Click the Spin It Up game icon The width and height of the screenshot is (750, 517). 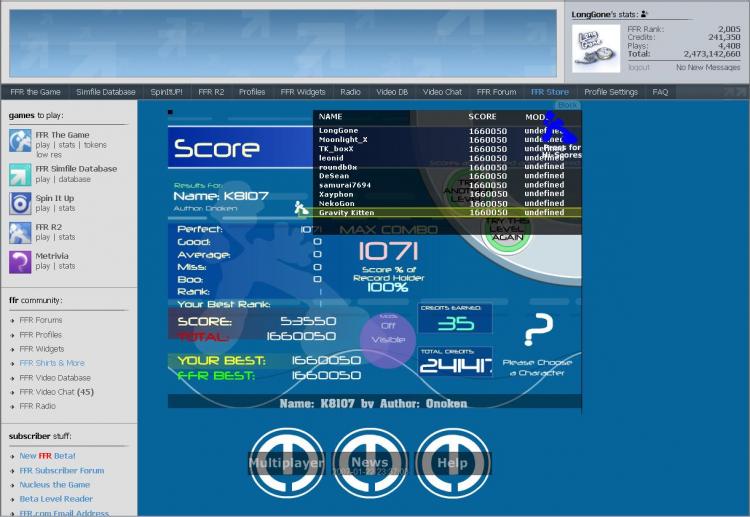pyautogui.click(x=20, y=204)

==

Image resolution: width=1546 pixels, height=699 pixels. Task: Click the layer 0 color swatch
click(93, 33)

* * *

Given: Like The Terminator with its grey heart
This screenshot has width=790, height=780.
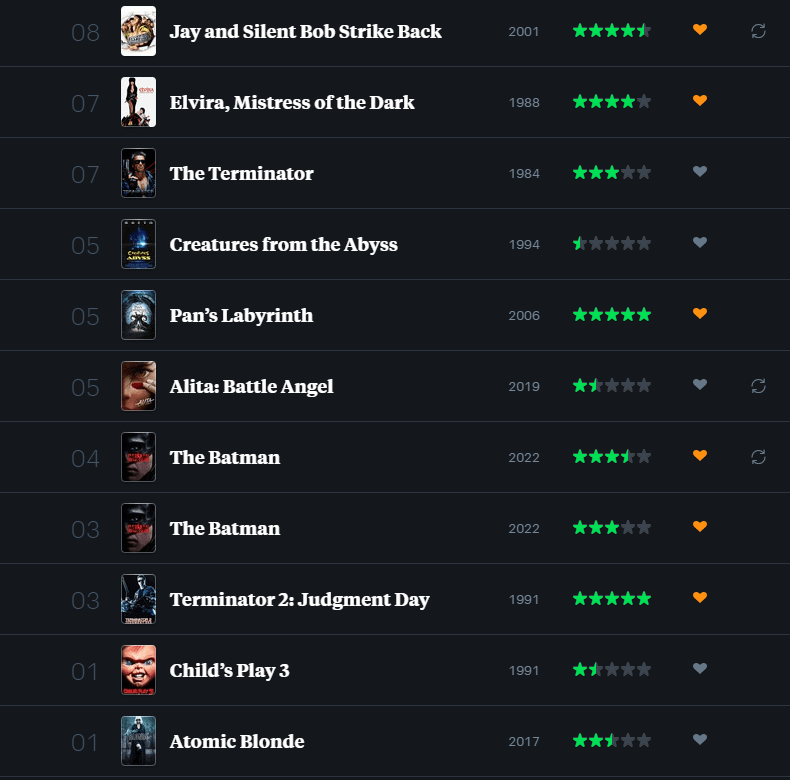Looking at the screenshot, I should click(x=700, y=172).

EXERCISE
Swap "color swatch" for "color chip" in the records from the line containing "Image resolution: width=1546" through the line containing "click(93, 33)", inclusive. Give back only those lines, with nothing else changed.

FULL RESPONSE
Image resolution: width=1546 pixels, height=699 pixels. Task: Click the layer 0 color chip
click(93, 33)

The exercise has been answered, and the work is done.